This is a machine learning project that is trained on a collected data of people who are infected by these disease and some other people.
It includes a lot of data about the individual and I used that feature to make an optimal model that will predict if someone is suffering from this disease or not.
Chronic kidney disease (CKD) means your kidneys are damaged and can't filter blood the way they should. The disease is called “chronic” because the damage to your kidneys happens slowly over a long period of time. This damage can cause wastes to build up in your body. CKD can also cause other health problems. Source
The two most common causes of CKD are diabetes and high blood pressure. Diabetes means that your blood sugar is too high, which can damage your kidneys. High blood pressure means that the force of blood in your blood vessels is too strong, which can damage your blood vessels and lead to CKD. Source
- The dataset has very low data records but a little bit better amount of features/columns. So, I added more columns by combining existing one to get many number of columns to work with. Since, we don't have enough data, that was my only option.
- The dataset has some columns with a lot of null values. I removed these columns since they will surely bias my model if I was to impute them.
- I removed some rows which have at least one null record. Because, they will corrupt the model.
- I used accuracy, precision, recall and F1 scores as model measuring metrices.
- I tried support vector machine, decision tree and random forest algorithms.
- Support vector machine was severly overfitting the dataset
- Decision tree was not fitting in quite as good as random forest. Because, the accuracy and other metrics were very low relatively to the random forest. Since, random forest is collection of decision trees, that will cover the issue of a single decision tree algorithm.
- RandomForest was fitting in the dataset quite very well. Ofcourse there is a little bit of over fitting but better than support vector machine. So, my final model is Random forest algorithm.

Aim of the exercise:
Retype the part of the kidney disease project text starting at "- I tried support" and ending at "decision tree algorithm.", keeping every word and mark the same.

Given entries:
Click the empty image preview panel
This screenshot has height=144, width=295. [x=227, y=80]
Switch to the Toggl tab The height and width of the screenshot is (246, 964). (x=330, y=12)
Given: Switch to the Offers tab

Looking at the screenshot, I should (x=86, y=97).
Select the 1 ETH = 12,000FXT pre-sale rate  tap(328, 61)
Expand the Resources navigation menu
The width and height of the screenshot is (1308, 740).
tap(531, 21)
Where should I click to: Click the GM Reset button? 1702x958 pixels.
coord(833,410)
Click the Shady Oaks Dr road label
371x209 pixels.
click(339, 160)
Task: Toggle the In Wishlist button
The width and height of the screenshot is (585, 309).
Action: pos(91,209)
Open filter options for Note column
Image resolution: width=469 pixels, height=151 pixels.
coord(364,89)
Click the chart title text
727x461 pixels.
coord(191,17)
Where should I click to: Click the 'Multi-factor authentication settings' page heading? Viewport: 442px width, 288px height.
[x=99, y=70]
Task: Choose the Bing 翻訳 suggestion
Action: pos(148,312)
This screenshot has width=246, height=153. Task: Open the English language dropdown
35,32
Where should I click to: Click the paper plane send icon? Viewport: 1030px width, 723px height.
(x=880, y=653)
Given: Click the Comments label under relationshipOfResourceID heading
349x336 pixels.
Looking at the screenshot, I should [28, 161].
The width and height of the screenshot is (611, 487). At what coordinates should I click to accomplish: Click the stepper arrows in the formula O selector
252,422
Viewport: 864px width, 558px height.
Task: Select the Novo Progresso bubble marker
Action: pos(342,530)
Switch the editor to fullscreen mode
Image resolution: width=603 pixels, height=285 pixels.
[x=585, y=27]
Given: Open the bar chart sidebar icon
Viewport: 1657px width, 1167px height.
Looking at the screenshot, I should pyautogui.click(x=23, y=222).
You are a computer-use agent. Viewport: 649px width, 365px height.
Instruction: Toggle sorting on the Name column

The answer:
- I tried support vector machine, decision tree and random forest algorithms.
- Support vector machine was severly overfitting the dataset
- Decision tree was not fitting in quite as good as random forest. Because, the accuracy and other metrics were very low relatively to the random forest. Since, random forest is collection of decision trees, that will cover the issue of a single decision tree algorithm.